- [Action item]: Exact repetition of a range: find the line containing "Task: Go back using 返回 on 我的说说" and the line containing "This screenshot has height=720, width=992." in the material below, then repeat both and all lines between them, leaving pictures out.

- [Input for this task]:

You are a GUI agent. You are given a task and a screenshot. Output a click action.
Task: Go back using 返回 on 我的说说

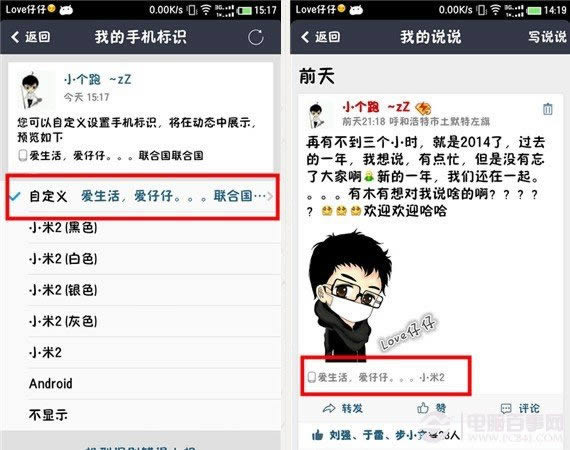tap(321, 37)
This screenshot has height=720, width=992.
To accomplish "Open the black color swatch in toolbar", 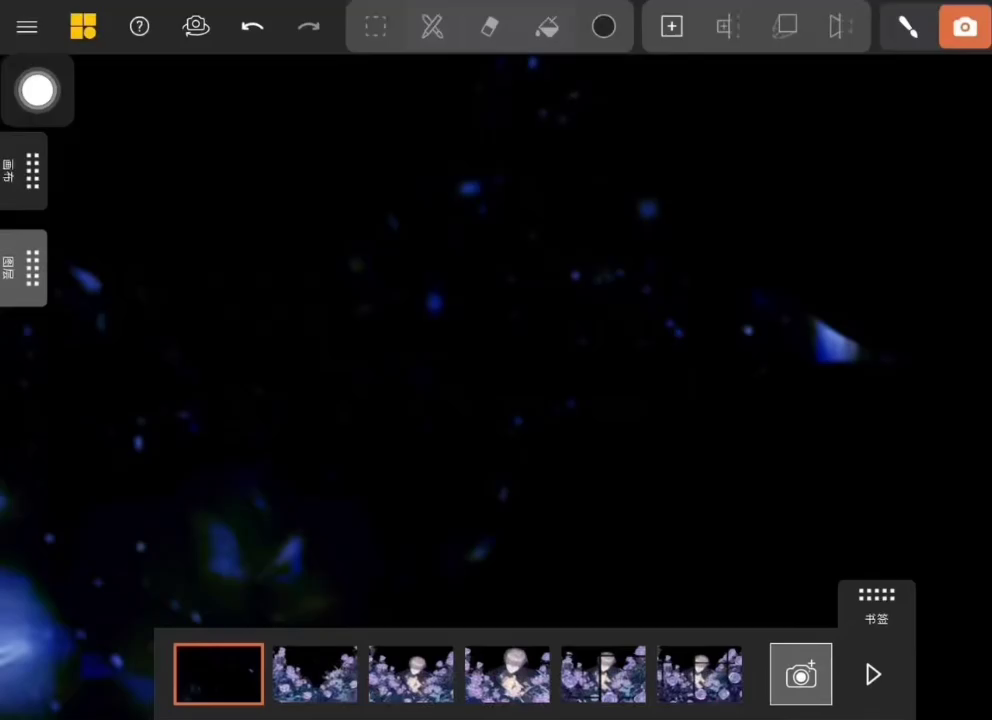I will tap(604, 27).
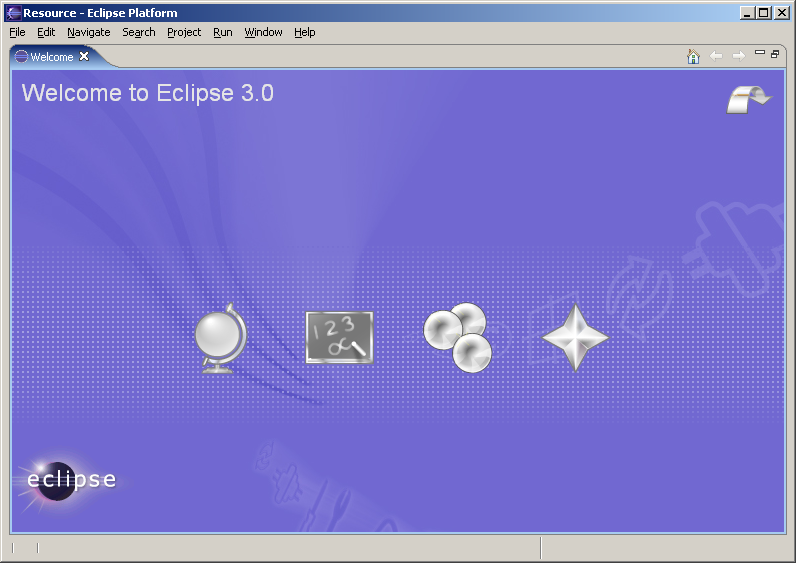This screenshot has height=563, width=796.
Task: Click the Home icon in Welcome toolbar
Action: coord(693,56)
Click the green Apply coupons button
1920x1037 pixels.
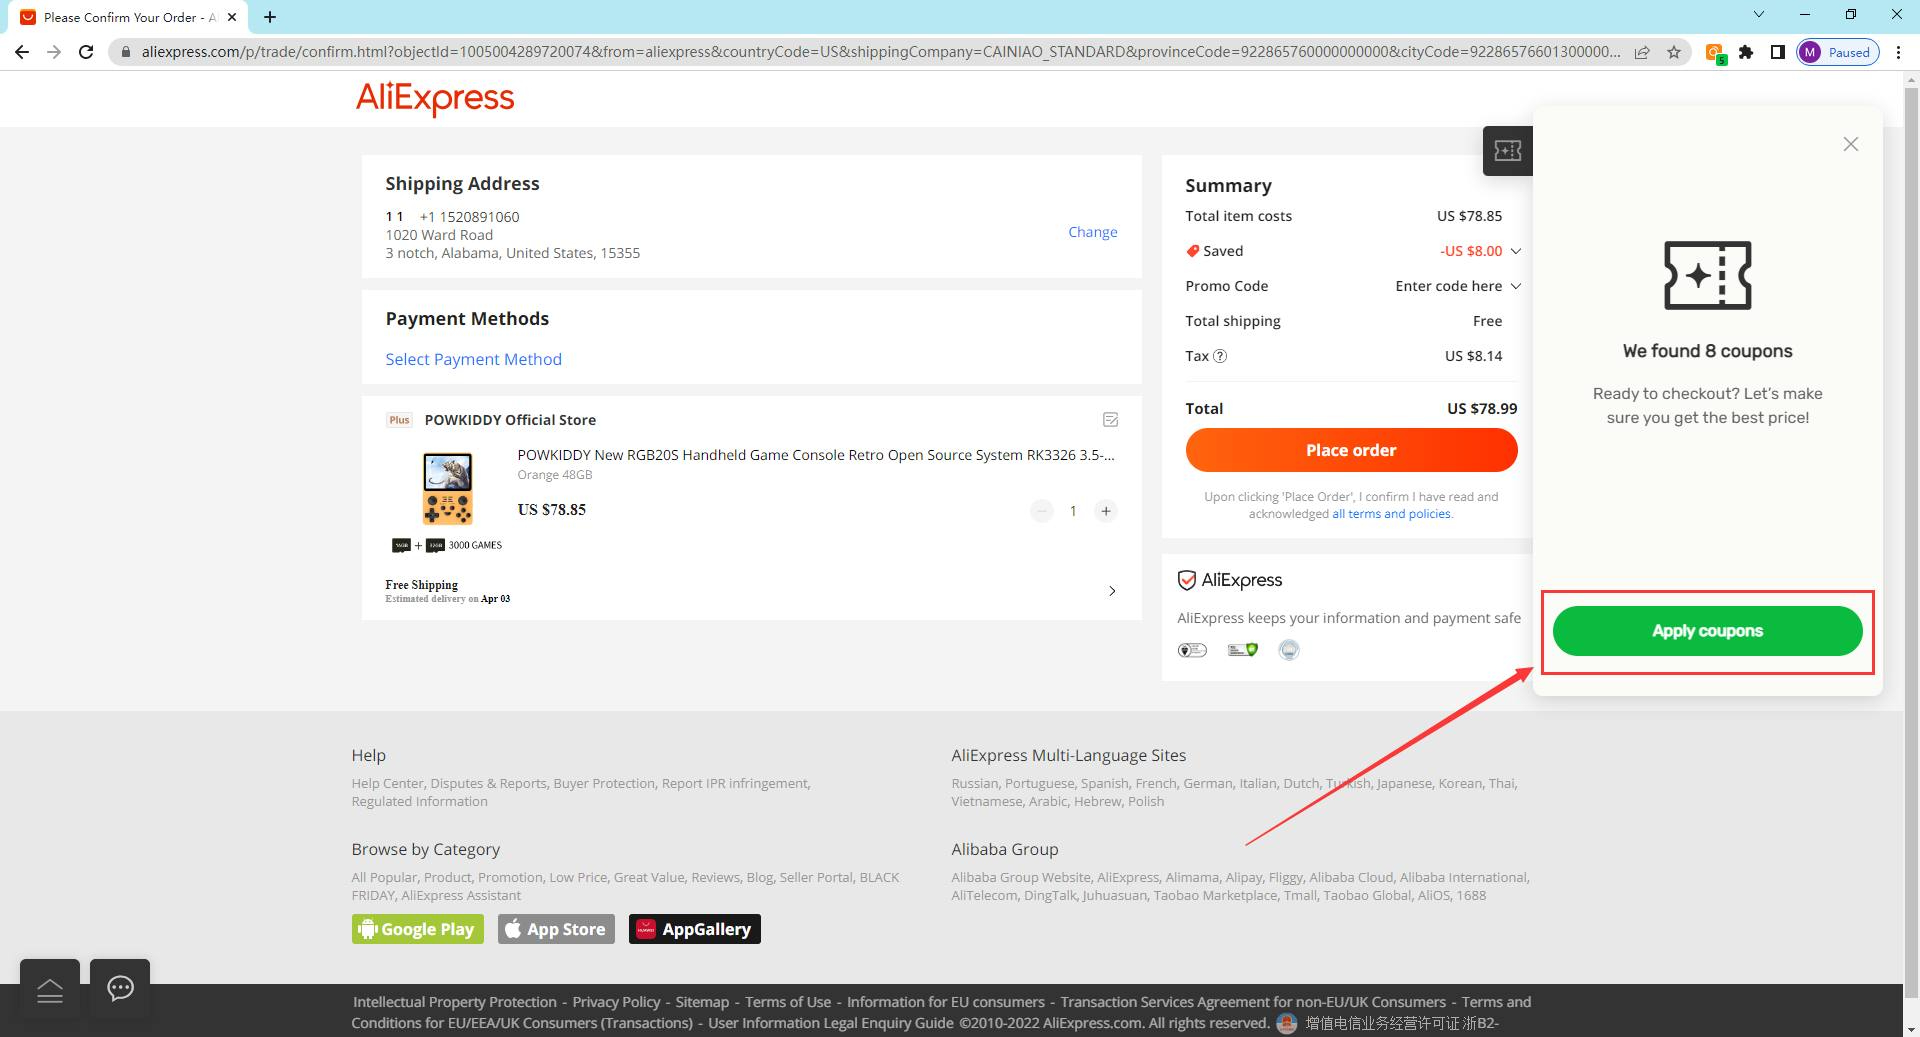pyautogui.click(x=1707, y=631)
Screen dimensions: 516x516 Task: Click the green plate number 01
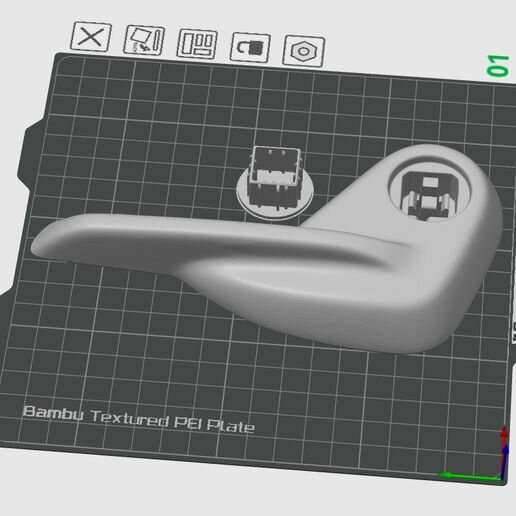coord(498,66)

- [Expected answer]:
Task: Go back using 返回 on 我的说说

tap(321, 37)
This screenshot has height=720, width=992.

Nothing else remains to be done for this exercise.